- Required work
Rewrite the data starting at the line that contains "SSL证书 (890, 179)" and ending at the line that contains "Helyszín (146, 143)", swapping "Szabályzat" for "Házirend" and leaving everything else unchanged.

- Dataset rows
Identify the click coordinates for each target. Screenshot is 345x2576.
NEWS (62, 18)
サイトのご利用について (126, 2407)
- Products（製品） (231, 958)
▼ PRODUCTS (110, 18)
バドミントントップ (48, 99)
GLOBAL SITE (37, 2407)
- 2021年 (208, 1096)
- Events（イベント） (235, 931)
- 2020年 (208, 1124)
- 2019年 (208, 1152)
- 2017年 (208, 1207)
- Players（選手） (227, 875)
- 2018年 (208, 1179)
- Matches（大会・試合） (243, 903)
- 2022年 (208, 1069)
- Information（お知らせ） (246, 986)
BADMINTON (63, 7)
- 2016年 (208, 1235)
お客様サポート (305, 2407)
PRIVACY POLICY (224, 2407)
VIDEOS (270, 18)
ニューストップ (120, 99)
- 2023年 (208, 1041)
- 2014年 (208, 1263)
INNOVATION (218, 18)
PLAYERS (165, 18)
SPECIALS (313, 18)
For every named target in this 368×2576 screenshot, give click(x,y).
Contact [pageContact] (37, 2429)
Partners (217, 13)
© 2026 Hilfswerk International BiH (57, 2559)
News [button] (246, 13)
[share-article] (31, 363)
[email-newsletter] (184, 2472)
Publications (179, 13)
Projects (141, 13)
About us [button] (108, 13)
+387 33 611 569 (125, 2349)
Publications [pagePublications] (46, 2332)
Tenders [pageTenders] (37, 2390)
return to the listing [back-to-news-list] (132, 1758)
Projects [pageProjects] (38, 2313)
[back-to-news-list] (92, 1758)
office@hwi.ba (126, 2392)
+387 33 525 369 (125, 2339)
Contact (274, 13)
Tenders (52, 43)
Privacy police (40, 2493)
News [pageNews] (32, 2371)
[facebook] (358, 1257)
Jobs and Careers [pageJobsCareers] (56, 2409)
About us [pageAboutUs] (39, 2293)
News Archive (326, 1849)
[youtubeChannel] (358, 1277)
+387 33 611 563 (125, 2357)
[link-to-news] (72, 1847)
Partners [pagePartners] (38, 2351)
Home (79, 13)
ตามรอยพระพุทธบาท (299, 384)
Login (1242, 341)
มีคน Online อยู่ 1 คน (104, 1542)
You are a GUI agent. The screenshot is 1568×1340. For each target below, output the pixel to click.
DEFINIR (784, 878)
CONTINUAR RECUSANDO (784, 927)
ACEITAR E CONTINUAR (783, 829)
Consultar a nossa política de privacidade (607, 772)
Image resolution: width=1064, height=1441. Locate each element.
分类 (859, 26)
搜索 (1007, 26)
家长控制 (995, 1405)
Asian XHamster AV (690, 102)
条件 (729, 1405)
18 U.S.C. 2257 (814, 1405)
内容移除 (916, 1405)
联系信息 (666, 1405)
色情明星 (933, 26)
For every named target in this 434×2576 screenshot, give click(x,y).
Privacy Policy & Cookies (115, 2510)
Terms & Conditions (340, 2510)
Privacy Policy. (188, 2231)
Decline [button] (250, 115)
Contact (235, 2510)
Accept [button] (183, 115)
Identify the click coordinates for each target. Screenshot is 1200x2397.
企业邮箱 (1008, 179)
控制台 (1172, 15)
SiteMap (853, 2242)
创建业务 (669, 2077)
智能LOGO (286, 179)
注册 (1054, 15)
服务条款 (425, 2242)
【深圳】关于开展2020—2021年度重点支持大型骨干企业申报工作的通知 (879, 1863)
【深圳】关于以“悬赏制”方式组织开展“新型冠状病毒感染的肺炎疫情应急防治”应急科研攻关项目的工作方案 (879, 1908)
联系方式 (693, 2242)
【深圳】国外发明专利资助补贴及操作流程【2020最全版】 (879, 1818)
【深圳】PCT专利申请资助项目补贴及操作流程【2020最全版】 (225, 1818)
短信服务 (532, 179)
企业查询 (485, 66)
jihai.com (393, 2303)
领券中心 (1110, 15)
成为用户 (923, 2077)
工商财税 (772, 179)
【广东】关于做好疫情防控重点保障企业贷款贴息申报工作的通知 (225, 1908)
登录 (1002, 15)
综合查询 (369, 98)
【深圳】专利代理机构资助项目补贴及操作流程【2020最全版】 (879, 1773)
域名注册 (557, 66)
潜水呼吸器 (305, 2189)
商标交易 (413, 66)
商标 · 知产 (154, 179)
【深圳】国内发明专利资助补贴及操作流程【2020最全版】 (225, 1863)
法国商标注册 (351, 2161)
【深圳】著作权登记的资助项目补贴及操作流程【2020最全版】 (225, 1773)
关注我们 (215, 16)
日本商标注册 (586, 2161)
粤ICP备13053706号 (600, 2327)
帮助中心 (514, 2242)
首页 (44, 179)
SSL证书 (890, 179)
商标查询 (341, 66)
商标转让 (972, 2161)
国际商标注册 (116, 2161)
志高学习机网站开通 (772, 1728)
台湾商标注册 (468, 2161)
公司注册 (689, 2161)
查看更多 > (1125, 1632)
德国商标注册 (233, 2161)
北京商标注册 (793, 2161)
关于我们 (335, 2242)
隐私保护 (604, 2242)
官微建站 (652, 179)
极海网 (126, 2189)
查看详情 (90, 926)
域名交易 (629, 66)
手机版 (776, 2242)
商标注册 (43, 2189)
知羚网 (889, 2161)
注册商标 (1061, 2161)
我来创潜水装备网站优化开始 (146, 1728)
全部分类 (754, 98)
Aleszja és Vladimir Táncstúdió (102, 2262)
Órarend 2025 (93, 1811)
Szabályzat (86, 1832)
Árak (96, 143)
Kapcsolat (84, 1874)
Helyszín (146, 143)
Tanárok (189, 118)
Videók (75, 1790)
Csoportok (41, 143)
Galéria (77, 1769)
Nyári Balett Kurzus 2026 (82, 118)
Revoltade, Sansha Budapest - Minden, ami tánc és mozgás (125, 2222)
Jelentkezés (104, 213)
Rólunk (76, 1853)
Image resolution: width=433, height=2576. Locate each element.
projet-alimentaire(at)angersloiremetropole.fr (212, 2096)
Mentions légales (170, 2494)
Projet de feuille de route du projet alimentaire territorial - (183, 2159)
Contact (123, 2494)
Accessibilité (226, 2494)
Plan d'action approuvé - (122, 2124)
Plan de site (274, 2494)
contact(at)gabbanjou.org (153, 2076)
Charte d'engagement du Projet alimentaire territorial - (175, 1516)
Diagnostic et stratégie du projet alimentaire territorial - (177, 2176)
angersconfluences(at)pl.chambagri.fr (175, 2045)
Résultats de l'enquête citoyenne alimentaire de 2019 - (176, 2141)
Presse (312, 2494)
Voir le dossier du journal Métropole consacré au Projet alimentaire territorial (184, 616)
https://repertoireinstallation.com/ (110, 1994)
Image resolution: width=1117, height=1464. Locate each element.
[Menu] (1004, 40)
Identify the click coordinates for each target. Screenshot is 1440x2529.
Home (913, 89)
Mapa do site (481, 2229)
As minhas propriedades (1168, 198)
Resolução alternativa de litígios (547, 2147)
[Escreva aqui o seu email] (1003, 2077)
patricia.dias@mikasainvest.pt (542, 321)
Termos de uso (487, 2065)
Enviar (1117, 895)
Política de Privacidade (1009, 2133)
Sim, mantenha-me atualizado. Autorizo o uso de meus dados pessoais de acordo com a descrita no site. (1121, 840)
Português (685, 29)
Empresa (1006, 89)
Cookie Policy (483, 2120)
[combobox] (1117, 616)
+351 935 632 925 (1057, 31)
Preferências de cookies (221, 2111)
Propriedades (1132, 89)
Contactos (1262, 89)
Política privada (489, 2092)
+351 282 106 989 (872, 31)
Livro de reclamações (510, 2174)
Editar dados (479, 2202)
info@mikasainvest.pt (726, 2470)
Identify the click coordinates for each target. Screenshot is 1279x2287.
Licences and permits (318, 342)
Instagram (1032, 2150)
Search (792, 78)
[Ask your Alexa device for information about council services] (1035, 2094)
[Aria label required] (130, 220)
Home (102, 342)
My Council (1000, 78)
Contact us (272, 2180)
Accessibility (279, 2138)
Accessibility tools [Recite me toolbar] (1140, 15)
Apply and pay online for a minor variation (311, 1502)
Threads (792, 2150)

- Result of the exercise
SSL证书 (890, 179)
商标查询 (341, 66)
商标转让 (972, 2161)
国际商标注册 (116, 2161)
志高学习机网站开通 (772, 1728)
台湾商标注册 (468, 2161)
公司注册 (689, 2161)
查看更多 > (1125, 1632)
德国商标注册 (233, 2161)
北京商标注册 (793, 2161)
关于我们 (335, 2242)
隐私保护 (604, 2242)
官微建站 (652, 179)
极海网 (126, 2189)
查看详情 (90, 926)
域名交易 (629, 66)
手机版 (776, 2242)
商标注册 (43, 2189)
知羚网 (889, 2161)
注册商标 (1061, 2161)
我来创潜水装备网站优化开始 (146, 1728)
全部分类 (754, 98)
Aleszja és Vladimir Táncstúdió (102, 2262)
Órarend 2025 (93, 1811)
Házirend (86, 1832)
Árak (96, 143)
Kapcsolat (84, 1874)
Helyszín (146, 143)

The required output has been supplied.